The problem for weight loss is that our eating habits have changed. Instead of being mindful of what we are eating, savouring every bite, we overeat while watching TV. If you don’t focus on your food, it’s easy to lose track of the quantity we’ve eaten and eat even after being satisfied.

Recent studies found that participants who were mindful about what they were eating lost more weight than others who didn’t and they even to continued to lose weight afterwards, as they had acquired a habit.

That is why mindful eating is so important to keep the weight off. You might start a diet and exercise for a while to lose weight, but most people who follow a regime gain the weight back when they quit the healthy eating plan.

A programme in the US tells people that they eat what they want and still lose weight if they eat mindfully - this entails thinking only about the enjoyment of their food, away from the distractions of computers, smartphones and televisions.

The programme is called Eat Smart, Move More, Weigh Less, and it consisted in enrolling 80 people, 42 of whom went immediately on to the programme, while the remaining 38 became the control group. The group on the mindfulness programme lost a mean of 1.9 kg over the 15 weeks, while the others lost an average of 300 grams.

“We instruct people to eat the foods that they love, and not give them up, but to eat them in a mindful way,” said Dr Carolyn Dunn from North Carolina State University in the US, one of the authors of the study introduced at the European Congress on Obesity in Porto, Portugal.

The study came up with Mindful Eating Strategies to help people lose weight:

Fill your plate with plant-based proteins, like beans - they are very filling, which will help you avoid overeating.

Try to make meals last at least 20 minutes. Eating slowly helps you be aware of how hungry you are and stop when you are satisfied. It takes a bit of time for your brain to know that your stomach is full. You can have fun out of this by putting down your fork between bites and have smaller servings than you normally would. You can always get more food later if you are really hungry.

Try to find out why you want to eat. Is it because you are hungry or because you are stressed. We tend to opt for fatty food when we are stressed. If that is the case, try to find an alternative to cope with stress like exercising or taking a few deep breaths, or drinking water. Just tell yourself that food is not the answer.

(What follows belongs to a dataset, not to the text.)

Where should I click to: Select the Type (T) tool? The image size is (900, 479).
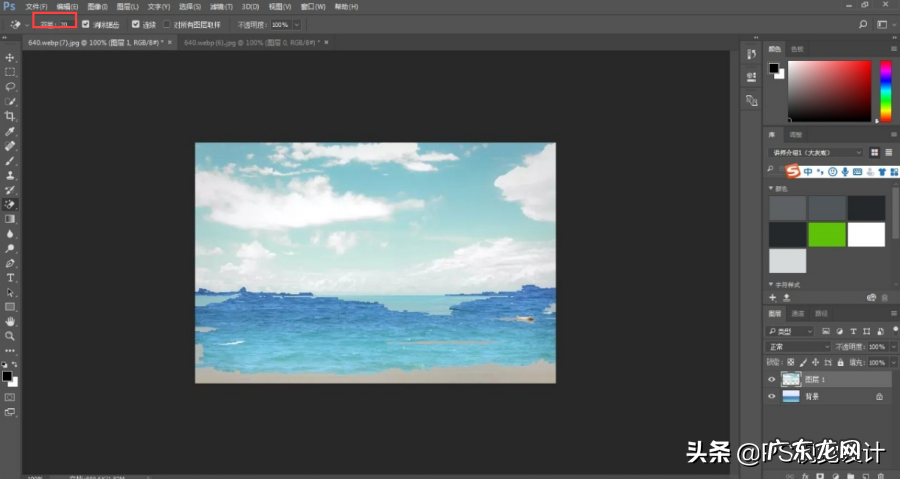coord(10,277)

If you really need that treat, then choose something that you will really enjoy and you eat it, savour each bite and stop when you are not enjoying it anymore. “If one of us was going to eat a food that has very high calories, we would tell them to eat on or two bites, but to eat those one or two bites with awareness, so they are getting the most pleasure out of those one to two bites,” Dunn said.

“Other research has shown that those first two bites are associated with the most enjoyment - eating more will certainly give you more calories not not more enjoyment.” She added: “So a chocolate mousse, for example… we would advise them to eat it with mindfulness and with purpose and to enjoy those first few bites.” It’s not necessary to waste food, she explained. “We instruct them to share it or take it home for another day or buy it in smaller amounts.”

Don’t eat when you are working, reading or watching TV. “Mindfulness is paying attention to your surroundings, being in the present moment,” said Dunn. “Mindful eating is eating with purpose, eating on purpose, eating with awareness, eating without distraction, when eating only eating, not watching television or playing computer games or having any other distractions, not eating at our desks.”